__AIM OF THE TASK__. Write out, precisely and in full, each line of the material.

__TASK MATERIAL__.
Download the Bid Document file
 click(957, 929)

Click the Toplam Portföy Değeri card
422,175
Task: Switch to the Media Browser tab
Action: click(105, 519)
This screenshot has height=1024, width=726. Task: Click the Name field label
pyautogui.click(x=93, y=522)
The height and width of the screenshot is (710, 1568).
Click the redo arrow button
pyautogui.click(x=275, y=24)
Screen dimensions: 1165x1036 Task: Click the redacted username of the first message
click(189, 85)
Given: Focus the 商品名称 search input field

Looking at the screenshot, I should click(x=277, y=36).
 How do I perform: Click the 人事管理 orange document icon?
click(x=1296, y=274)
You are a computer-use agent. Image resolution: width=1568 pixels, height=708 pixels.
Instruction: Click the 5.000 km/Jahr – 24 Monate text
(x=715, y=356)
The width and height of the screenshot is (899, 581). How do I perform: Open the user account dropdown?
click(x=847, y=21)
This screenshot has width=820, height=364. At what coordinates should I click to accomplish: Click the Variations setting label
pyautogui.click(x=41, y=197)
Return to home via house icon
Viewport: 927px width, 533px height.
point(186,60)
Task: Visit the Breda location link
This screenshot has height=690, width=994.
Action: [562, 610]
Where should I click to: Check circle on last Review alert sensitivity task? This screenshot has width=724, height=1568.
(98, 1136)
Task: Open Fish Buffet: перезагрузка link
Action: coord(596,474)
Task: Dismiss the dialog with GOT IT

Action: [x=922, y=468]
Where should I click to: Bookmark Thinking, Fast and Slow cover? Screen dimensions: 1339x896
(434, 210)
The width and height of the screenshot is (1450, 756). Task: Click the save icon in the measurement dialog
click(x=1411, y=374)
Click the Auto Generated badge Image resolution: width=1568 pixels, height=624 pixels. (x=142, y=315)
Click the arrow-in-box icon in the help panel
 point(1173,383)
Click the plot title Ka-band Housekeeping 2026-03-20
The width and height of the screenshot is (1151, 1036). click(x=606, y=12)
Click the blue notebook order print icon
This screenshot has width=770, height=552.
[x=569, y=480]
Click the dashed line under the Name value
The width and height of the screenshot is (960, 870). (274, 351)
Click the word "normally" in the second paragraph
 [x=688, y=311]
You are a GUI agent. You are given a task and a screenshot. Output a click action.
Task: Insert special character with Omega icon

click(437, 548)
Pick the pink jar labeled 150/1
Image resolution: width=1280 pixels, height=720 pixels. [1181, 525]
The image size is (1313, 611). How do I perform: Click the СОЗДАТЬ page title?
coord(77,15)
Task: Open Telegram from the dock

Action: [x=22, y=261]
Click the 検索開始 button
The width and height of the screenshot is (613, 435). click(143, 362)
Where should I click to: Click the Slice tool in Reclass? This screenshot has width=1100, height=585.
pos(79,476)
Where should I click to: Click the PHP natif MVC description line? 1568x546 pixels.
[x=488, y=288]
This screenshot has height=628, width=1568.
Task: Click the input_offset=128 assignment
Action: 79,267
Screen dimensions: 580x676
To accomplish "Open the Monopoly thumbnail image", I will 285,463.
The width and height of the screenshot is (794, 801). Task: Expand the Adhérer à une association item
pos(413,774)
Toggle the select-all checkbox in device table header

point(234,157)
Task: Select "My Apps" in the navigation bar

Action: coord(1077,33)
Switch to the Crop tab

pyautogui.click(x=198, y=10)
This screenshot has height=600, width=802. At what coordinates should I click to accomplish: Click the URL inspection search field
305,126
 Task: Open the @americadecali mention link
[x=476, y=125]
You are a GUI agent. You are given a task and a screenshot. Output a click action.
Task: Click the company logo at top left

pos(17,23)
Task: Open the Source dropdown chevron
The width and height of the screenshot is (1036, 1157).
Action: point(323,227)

__ANSWER SECTION__.
Download the Bid Document file
 click(957, 929)

Click the Toplam Portföy Değeri card
422,175
Task: Switch to the Media Browser tab
Action: click(105, 519)
This screenshot has height=1024, width=726. Task: Click the Name field label
pyautogui.click(x=93, y=522)
The height and width of the screenshot is (710, 1568).
Click the redo arrow button
pyautogui.click(x=275, y=24)
Screen dimensions: 1165x1036 Task: Click the redacted username of the first message
click(189, 85)
Given: Focus the 商品名称 search input field

Looking at the screenshot, I should click(x=277, y=36).
 How do I perform: Click the 人事管理 orange document icon?
click(x=1296, y=274)
You are a computer-use agent. Image resolution: width=1568 pixels, height=708 pixels.
Instruction: Click the 5.000 km/Jahr – 24 Monate text
(x=715, y=356)
The width and height of the screenshot is (899, 581). How do I perform: Open the user account dropdown?
click(x=847, y=21)
This screenshot has width=820, height=364. At what coordinates should I click to accomplish: Click the Variations setting label
pyautogui.click(x=41, y=197)
Return to home via house icon
Viewport: 927px width, 533px height.
point(186,60)
Task: Visit the Breda location link
This screenshot has height=690, width=994.
Action: [562, 610]
Where should I click to: Check circle on last Review alert sensitivity task? This screenshot has width=724, height=1568.
(98, 1136)
Task: Open Fish Buffet: перезагрузка link
Action: coord(596,474)
Task: Dismiss the dialog with GOT IT

Action: [x=922, y=468]
Where should I click to: Bookmark Thinking, Fast and Slow cover? Screen dimensions: 1339x896
(434, 210)
The width and height of the screenshot is (1450, 756). Task: Click the save icon in the measurement dialog
click(x=1411, y=374)
Click the Auto Generated badge Image resolution: width=1568 pixels, height=624 pixels. (x=142, y=315)
Click the arrow-in-box icon in the help panel
 point(1173,383)
Click the plot title Ka-band Housekeeping 2026-03-20
The width and height of the screenshot is (1151, 1036). click(x=606, y=12)
Click the blue notebook order print icon
This screenshot has width=770, height=552.
[x=569, y=480]
Click the dashed line under the Name value
The width and height of the screenshot is (960, 870). (274, 351)
Click the word "normally" in the second paragraph
 [x=688, y=311]
You are a GUI agent. You are given a task and a screenshot. Output a click action.
Task: Insert special character with Omega icon

click(437, 548)
Pick the pink jar labeled 150/1
Image resolution: width=1280 pixels, height=720 pixels. [1181, 525]
The image size is (1313, 611). How do I perform: Click the СОЗДАТЬ page title?
coord(77,15)
Task: Open Telegram from the dock

Action: [x=22, y=261]
Click the 検索開始 button
The width and height of the screenshot is (613, 435). click(143, 362)
Where should I click to: Click the Slice tool in Reclass? This screenshot has width=1100, height=585.
pos(79,476)
Where should I click to: Click the PHP natif MVC description line? 1568x546 pixels.
[x=488, y=288]
This screenshot has height=628, width=1568.
Task: Click the input_offset=128 assignment
Action: 79,267
Screen dimensions: 580x676
To accomplish "Open the Monopoly thumbnail image", I will 285,463.
The width and height of the screenshot is (794, 801). Task: Expand the Adhérer à une association item
pos(413,774)
Toggle the select-all checkbox in device table header

point(234,157)
Task: Select "My Apps" in the navigation bar

Action: coord(1077,33)
Switch to the Crop tab

pyautogui.click(x=198, y=10)
This screenshot has height=600, width=802. At what coordinates should I click to accomplish: Click the URL inspection search field
305,126
 Task: Open the @americadecali mention link
[x=476, y=125]
You are a GUI agent. You are given a task and a screenshot. Output a click action.
Task: Click the company logo at top left

pos(17,23)
Task: Open the Source dropdown chevron
The width and height of the screenshot is (1036, 1157).
Action: point(323,227)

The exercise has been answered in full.